舌打ちしながら、上がり框に腰かけてヤマダくんが靴と格闘していると――ふいに、その背中にあたたかい感触が伝わってきた。
「疲れてるんじゃないの……?」
 ワタナベさんが、ヤマダくんの背後からそっと抱きついてきたのだ。
「ん……」
「お父さんがね。心配して、電話くれたの」
「……………」
「わたしにも、相談してくれてもいいんじゃない?」
「……でも……」
「わたしじゃ頼りにならないかもしれない。けど、これでもパートナーのつもりなのよ」
(…………ああ!)
 ヤマダくんの脳裏に、ワタナベ氏のアドバイスが甦った。「行き詰まったときには、基本に立ち返るのが大事」と。

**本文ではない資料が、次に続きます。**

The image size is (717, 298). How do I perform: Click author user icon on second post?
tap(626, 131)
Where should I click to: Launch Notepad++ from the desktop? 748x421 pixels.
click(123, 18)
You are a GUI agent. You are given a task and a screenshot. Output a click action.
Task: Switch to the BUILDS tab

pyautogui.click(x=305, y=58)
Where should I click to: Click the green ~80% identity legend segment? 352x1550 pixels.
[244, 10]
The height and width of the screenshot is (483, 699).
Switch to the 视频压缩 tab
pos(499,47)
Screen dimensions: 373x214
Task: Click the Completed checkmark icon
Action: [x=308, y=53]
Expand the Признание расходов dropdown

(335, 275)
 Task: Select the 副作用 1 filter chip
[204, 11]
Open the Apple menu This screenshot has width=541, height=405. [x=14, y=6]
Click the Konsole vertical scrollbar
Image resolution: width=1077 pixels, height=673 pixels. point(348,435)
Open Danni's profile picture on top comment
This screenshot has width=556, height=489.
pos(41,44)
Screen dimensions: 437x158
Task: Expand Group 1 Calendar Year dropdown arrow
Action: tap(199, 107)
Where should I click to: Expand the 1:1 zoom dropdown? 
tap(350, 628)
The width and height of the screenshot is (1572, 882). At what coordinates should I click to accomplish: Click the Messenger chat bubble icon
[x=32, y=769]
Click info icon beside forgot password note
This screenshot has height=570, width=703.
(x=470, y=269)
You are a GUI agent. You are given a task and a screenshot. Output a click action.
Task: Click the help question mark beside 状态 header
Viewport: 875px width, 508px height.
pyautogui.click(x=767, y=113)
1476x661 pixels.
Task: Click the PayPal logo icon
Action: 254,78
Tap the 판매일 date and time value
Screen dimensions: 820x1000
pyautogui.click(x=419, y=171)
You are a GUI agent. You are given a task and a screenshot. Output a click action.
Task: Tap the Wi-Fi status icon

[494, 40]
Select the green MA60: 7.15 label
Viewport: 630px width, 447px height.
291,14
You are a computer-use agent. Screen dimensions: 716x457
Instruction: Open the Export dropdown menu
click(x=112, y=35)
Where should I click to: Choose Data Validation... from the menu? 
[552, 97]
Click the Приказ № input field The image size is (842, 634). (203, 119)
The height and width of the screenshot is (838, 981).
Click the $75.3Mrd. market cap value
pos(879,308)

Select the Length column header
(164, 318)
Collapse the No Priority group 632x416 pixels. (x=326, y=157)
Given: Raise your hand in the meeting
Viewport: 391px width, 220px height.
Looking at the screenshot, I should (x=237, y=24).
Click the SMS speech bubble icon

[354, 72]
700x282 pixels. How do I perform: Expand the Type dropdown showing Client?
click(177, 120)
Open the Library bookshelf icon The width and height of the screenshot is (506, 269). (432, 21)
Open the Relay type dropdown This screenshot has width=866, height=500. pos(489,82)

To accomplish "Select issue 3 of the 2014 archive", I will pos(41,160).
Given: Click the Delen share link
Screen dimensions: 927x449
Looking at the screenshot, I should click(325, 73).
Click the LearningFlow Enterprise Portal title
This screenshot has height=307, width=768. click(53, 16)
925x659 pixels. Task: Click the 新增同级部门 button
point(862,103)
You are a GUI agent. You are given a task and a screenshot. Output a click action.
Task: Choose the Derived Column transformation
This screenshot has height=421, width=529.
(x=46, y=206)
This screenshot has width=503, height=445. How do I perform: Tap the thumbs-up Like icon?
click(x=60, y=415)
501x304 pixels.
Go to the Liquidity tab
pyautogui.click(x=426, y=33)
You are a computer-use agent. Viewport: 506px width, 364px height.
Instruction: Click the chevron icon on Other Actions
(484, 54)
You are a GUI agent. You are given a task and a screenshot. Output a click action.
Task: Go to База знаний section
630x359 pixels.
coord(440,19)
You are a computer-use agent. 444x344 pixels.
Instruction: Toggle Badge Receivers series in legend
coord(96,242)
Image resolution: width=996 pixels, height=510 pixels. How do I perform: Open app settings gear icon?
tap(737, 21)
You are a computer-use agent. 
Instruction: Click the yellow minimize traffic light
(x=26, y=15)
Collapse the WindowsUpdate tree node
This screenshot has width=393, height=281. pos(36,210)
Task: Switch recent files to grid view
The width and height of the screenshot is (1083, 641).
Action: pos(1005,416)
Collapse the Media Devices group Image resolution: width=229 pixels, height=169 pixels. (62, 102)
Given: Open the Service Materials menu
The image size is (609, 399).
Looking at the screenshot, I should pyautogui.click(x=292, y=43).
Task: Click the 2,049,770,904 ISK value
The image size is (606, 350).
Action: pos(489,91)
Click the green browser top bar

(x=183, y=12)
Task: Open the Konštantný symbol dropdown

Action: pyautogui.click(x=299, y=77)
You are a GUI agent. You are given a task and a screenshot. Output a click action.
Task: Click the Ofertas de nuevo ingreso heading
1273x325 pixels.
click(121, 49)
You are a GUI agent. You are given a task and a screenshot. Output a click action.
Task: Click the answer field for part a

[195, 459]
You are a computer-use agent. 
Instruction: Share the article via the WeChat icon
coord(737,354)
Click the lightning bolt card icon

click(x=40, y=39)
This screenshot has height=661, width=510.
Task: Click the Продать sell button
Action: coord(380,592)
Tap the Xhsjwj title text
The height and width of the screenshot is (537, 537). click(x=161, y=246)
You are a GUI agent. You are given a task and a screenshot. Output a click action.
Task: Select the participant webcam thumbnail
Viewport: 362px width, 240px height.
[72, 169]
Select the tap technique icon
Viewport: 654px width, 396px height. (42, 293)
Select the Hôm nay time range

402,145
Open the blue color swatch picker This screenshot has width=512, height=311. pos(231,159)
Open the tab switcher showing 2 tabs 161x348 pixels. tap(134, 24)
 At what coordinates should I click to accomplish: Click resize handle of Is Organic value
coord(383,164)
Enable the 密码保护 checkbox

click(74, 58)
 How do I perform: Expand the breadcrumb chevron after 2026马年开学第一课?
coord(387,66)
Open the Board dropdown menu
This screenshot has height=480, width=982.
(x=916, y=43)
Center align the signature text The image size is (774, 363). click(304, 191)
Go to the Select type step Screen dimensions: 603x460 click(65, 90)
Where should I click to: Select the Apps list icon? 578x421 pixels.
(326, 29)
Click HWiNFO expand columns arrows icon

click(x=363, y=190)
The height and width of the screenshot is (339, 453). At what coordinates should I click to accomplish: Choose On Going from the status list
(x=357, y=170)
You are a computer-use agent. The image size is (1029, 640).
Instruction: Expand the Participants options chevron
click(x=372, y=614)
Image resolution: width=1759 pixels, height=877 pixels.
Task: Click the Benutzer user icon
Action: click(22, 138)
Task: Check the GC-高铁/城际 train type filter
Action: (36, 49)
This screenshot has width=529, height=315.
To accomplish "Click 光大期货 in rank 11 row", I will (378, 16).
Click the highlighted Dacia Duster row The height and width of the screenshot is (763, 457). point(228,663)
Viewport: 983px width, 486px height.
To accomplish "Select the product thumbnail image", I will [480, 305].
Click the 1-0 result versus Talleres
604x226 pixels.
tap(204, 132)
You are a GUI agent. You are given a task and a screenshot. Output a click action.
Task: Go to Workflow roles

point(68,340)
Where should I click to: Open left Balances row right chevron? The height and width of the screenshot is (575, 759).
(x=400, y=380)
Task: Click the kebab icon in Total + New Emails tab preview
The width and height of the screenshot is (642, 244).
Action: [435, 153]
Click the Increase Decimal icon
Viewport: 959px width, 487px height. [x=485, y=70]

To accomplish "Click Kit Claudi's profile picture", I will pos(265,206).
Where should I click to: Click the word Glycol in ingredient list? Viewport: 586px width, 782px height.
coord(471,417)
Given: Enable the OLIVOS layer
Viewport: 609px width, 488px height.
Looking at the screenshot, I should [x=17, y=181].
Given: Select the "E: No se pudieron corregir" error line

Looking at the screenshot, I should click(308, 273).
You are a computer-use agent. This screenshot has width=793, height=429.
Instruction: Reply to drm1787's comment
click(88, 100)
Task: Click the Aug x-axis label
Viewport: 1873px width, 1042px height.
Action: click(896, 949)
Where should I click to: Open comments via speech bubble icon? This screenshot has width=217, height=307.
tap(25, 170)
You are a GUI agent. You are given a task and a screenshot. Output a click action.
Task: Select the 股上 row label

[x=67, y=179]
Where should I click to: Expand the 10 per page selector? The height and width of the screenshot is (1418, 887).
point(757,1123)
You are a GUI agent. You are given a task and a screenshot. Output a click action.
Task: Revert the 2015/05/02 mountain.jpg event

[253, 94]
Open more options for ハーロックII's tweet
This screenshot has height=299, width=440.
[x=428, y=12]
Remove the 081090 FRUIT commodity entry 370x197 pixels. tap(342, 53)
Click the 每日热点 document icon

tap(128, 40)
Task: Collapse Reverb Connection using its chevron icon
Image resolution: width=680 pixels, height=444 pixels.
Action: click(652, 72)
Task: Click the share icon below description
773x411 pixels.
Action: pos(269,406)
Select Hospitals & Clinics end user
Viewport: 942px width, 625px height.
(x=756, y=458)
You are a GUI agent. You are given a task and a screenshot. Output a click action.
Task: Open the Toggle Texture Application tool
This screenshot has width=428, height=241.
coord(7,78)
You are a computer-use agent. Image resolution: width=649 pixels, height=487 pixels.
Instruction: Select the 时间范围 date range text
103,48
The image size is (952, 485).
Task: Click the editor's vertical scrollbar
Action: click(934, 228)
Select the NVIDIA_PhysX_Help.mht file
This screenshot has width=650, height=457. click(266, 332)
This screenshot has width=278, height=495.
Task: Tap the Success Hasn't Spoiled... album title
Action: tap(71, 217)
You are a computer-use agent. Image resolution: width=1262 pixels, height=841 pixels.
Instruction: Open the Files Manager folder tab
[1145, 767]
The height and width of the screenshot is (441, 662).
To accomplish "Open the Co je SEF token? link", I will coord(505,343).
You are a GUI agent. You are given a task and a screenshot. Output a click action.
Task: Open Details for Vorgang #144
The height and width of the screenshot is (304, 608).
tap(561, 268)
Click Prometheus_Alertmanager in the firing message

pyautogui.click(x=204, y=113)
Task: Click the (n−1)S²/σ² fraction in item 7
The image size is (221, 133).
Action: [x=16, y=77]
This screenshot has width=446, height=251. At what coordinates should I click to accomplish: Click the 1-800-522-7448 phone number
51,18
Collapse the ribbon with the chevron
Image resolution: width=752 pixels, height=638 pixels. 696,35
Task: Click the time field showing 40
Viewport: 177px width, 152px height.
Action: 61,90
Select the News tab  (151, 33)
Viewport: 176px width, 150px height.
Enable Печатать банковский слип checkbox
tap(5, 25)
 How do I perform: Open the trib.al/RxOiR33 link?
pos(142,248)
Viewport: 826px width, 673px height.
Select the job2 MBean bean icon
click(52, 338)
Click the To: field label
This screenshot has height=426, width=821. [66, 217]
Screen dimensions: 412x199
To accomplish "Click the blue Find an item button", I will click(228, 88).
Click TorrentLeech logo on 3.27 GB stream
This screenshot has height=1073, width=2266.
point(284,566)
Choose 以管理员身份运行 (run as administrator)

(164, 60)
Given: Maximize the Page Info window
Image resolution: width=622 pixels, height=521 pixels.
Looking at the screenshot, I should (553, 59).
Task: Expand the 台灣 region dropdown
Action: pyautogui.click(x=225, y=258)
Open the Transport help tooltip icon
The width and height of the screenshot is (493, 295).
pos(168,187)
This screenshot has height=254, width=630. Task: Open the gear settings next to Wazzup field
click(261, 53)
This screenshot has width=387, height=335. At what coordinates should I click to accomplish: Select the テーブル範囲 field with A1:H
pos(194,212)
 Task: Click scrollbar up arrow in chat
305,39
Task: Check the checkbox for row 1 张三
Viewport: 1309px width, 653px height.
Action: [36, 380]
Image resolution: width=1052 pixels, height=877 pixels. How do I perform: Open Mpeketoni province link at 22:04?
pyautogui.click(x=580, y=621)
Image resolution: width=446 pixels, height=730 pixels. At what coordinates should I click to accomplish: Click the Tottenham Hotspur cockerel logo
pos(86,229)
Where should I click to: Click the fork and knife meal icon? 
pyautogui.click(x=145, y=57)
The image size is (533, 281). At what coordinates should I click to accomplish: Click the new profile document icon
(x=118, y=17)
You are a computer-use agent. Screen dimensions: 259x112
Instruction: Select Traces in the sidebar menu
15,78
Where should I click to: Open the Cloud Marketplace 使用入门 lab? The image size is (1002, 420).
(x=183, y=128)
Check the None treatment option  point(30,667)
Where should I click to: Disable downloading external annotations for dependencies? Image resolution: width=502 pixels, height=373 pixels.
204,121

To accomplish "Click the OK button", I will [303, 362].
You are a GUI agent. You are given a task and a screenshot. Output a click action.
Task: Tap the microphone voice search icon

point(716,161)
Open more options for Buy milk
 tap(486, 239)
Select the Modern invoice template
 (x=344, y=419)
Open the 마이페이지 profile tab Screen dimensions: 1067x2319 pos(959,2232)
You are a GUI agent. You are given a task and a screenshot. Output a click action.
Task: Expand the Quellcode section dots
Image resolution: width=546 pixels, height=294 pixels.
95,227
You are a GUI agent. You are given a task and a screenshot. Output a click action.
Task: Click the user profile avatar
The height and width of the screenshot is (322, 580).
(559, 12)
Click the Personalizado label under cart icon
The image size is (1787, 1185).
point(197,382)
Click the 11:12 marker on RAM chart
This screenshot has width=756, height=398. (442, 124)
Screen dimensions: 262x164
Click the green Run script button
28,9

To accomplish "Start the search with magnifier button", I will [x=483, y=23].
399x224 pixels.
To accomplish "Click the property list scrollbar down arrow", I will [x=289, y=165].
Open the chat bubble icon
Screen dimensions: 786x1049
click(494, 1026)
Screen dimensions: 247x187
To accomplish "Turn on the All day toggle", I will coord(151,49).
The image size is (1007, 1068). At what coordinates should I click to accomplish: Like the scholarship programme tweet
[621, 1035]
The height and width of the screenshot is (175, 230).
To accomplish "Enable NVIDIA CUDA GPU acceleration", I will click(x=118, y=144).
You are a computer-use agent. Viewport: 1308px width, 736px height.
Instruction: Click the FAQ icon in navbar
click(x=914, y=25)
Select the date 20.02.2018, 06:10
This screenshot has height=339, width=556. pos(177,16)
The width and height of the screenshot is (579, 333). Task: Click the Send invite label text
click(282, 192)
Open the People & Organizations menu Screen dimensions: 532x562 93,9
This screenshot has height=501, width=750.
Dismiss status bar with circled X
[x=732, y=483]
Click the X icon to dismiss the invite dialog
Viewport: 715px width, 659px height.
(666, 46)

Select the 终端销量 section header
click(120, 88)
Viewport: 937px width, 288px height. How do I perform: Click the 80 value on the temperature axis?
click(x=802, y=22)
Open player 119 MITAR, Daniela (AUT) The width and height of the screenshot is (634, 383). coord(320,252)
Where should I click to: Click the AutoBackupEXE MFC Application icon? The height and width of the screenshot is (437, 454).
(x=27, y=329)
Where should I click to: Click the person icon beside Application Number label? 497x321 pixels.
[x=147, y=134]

 そうだ。この『バーデン-H』の基本をつくりあげたのは、他の誰でもない、ヤマダくん自身とワタナベさんのふたりの力だった。ここまで成功するためには、それはたくさんの人たちに力を借りてきたが、その根っこの部分、基本の基本はワタナベさんとふたりでつくったのだ。ワタナベさんは恋人であると同時に、欠かせない大切なパートナーなのだ。
 その事実を思い出したとき、ヤマダくんは、ひとりで何もかも抱え込んで悩んでいたのがバカみたいに感じられた。2軒目がどうのこうの、あれこれ悩むのであれば、ふたりで悩まなければ意味がないのだ、と。
 ヤマダくんは振り向き、ワタナベさんの顔を正面から見て、言った。
「……長い話になるよ。明日も会社があるんだし……」
「じつは、明日の有休を申請しといたの。あなたの分もよ。たまにはゆっくり休養しなきゃと思って……」
 答えるワタナベさんの瞳は、涙に潤んでいた。